• What you have to do
An exact copy of every record below is needed, with the pictures left out.

• Source material

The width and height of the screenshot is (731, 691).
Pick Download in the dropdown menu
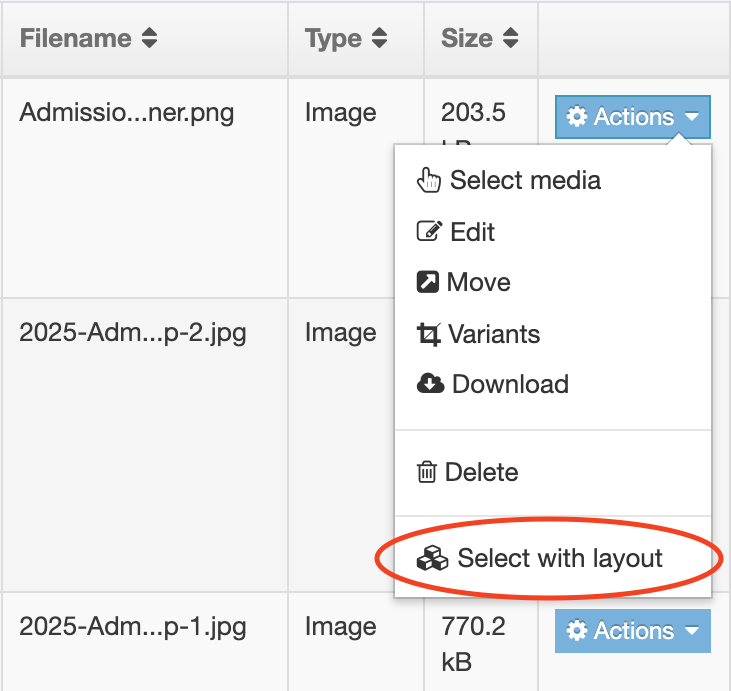click(x=510, y=384)
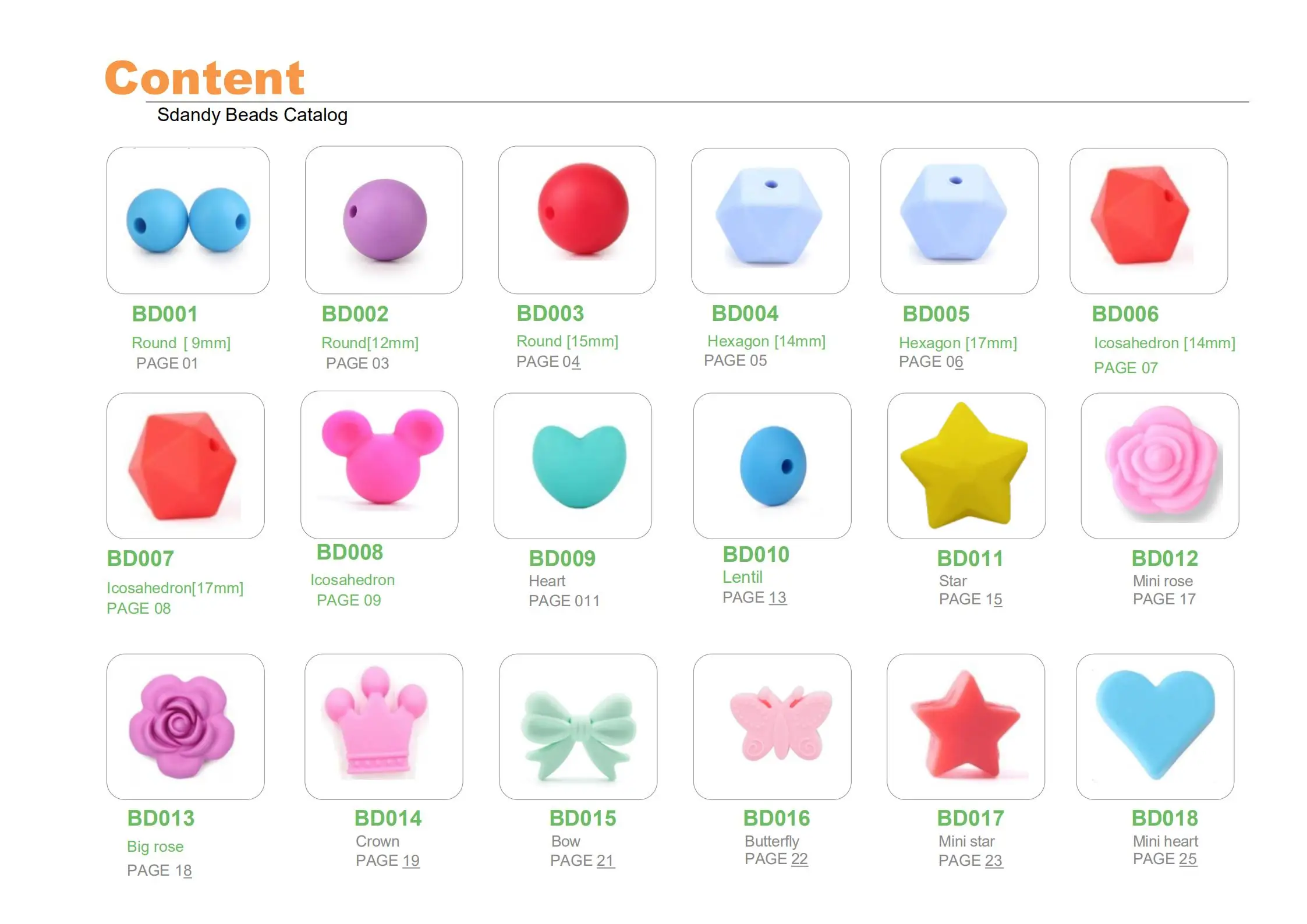Screen dimensions: 1307x924
Task: Click the yellow star bead BD011 image
Action: click(x=966, y=466)
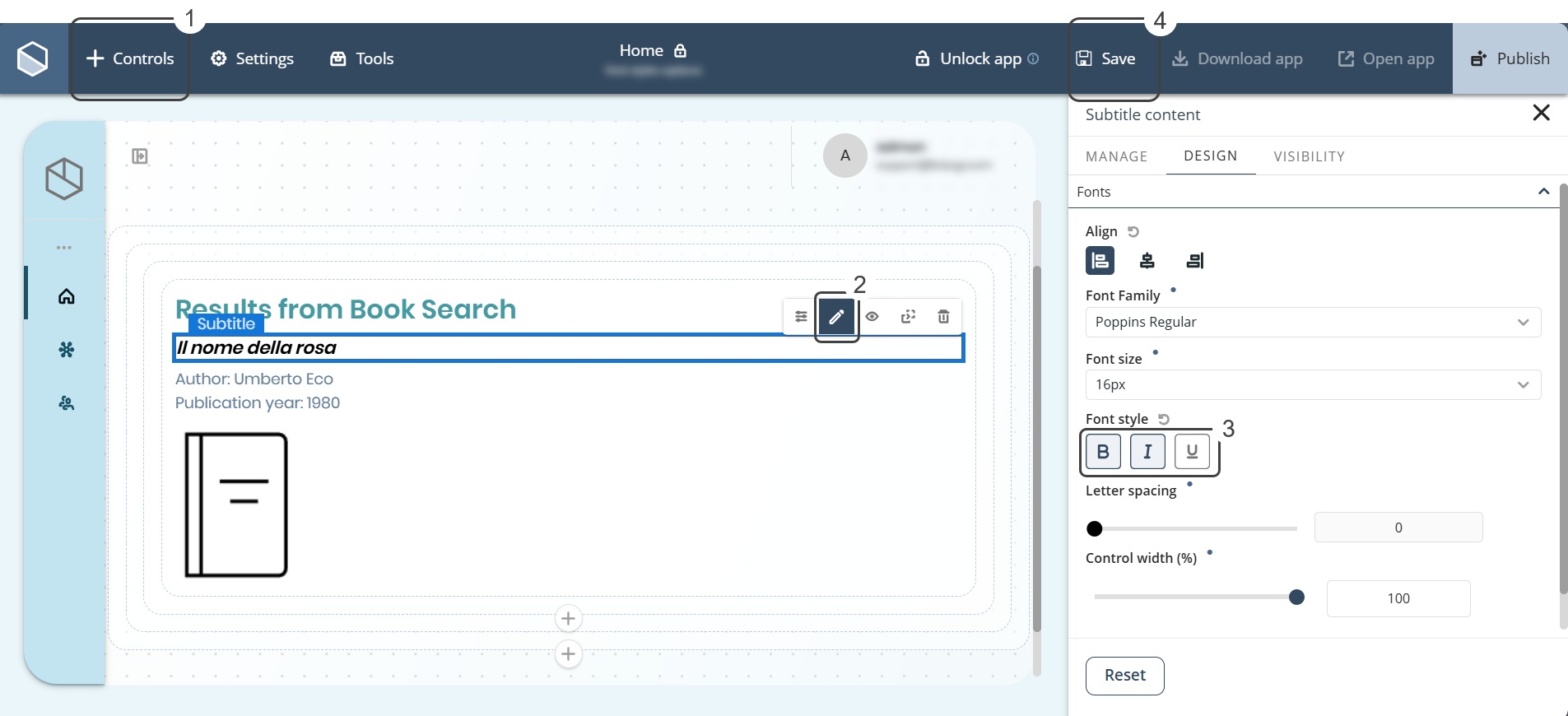Viewport: 1568px width, 716px height.
Task: Click the Publish button
Action: pyautogui.click(x=1510, y=58)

• Output for this task
The width and height of the screenshot is (731, 691).
Pick Download in the dropdown menu
click(x=510, y=384)
Screen dimensions: 1307x924
Task: Click the yellow star bead BD011 image
Action: click(x=966, y=466)
Viewport: 1568px width, 716px height.
Task: Click the Publish button
Action: pyautogui.click(x=1510, y=58)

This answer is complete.